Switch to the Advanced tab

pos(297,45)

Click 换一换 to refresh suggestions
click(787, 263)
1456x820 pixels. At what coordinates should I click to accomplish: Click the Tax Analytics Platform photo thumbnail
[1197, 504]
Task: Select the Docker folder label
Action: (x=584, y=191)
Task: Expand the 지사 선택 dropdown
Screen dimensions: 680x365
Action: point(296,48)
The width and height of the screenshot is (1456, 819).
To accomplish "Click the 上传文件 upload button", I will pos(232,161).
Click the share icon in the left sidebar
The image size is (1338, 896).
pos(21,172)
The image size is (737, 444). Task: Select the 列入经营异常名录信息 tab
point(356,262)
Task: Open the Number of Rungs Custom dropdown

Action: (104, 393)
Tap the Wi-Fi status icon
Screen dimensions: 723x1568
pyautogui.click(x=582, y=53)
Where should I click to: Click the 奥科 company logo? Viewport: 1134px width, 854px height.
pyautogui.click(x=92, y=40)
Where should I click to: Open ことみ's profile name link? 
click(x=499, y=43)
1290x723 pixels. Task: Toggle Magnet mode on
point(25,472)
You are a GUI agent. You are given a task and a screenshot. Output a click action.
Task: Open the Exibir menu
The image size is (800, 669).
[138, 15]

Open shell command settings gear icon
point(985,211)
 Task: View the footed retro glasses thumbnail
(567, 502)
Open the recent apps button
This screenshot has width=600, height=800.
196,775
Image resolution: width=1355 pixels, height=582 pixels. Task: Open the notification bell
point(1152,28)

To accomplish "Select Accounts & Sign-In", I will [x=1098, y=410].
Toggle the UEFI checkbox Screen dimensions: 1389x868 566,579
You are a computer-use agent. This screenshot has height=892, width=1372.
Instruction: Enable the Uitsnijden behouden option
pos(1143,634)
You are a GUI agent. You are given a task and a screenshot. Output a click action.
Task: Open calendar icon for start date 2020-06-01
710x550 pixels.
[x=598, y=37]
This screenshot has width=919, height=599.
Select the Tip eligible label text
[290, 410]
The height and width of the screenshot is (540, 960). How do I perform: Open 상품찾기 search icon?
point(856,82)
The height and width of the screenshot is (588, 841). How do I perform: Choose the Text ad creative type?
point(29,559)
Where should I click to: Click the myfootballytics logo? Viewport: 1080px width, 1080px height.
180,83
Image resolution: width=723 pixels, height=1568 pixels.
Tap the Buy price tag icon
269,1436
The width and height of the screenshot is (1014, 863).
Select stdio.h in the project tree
---*---
■ Problem to work on: Rewrite every line of the data above as a numbered list, leaving out the blank lines.

■ Written solution:
1. Switch to the Advanced tab
2. pos(297,45)
3. Click 换一换 to refresh suggestions
4. click(787, 263)
5. 1456x820 pixels. At what coordinates should I click to accomplish: Click the Tax Analytics Platform photo thumbnail
6. [1197, 504]
7. Task: Select the Docker folder label
8. Action: (x=584, y=191)
9. Task: Expand the 지사 선택 dropdown
10. Screen dimensions: 680x365
11. Action: point(296,48)
12. The width and height of the screenshot is (1456, 819).
13. To accomplish "Click the 上传文件 upload button", I will pos(232,161).
14. Click the share icon in the left sidebar
15. The image size is (1338, 896).
16. pos(21,172)
17. The image size is (737, 444). Task: Select the 列入经营异常名录信息 tab
18. point(356,262)
19. Task: Open the Number of Rungs Custom dropdown
20. Action: (104, 393)
21. Tap the Wi-Fi status icon
22. Screen dimensions: 723x1568
23. pyautogui.click(x=582, y=53)
24. Where should I click to: Click the 奥科 company logo? Viewport: 1134px width, 854px height.
25. pyautogui.click(x=92, y=40)
26. Where should I click to: Open ことみ's profile name link? 
27. click(x=499, y=43)
28. 1290x723 pixels. Task: Toggle Magnet mode on
29. point(25,472)
30. You are a GUI agent. You are given a task and a screenshot. Output a click action.
31. Task: Open the Exibir menu
32. The image size is (800, 669).
33. [138, 15]
34. Open shell command settings gear icon
35. point(985,211)
36.  Task: View the footed retro glasses thumbnail
37. (567, 502)
38. Open the recent apps button
39. This screenshot has width=600, height=800.
40. 196,775
41. Image resolution: width=1355 pixels, height=582 pixels. Task: Open the notification bell
42. point(1152,28)
43. To accomplish "Select Accounts & Sign-In", I will [x=1098, y=410].
44. Toggle the UEFI checkbox Screen dimensions: 1389x868 566,579
45. You are a computer-use agent. This screenshot has height=892, width=1372.
46. Instruction: Enable the Uitsnijden behouden option
47. pos(1143,634)
48. You are a GUI agent. You are given a task and a screenshot. Output a click action.
49. Task: Open calendar icon for start date 2020-06-01
50. 710x550 pixels.
51. [x=598, y=37]
52. This screenshot has width=919, height=599.
53. Select the Tip eligible label text
54. [290, 410]
55. The height and width of the screenshot is (540, 960). How do I perform: Open 상품찾기 search icon?
56. point(856,82)
57. The height and width of the screenshot is (588, 841). How do I perform: Choose the Text ad creative type?
58. point(29,559)
59. Where should I click to: Click the myfootballytics logo? Viewport: 1080px width, 1080px height.
60. 180,83
61. Image resolution: width=723 pixels, height=1568 pixels.
62. Tap the Buy price tag icon
63. 269,1436
64. The width and height of the screenshot is (1014, 863).
65. Select stdio.h in the project tree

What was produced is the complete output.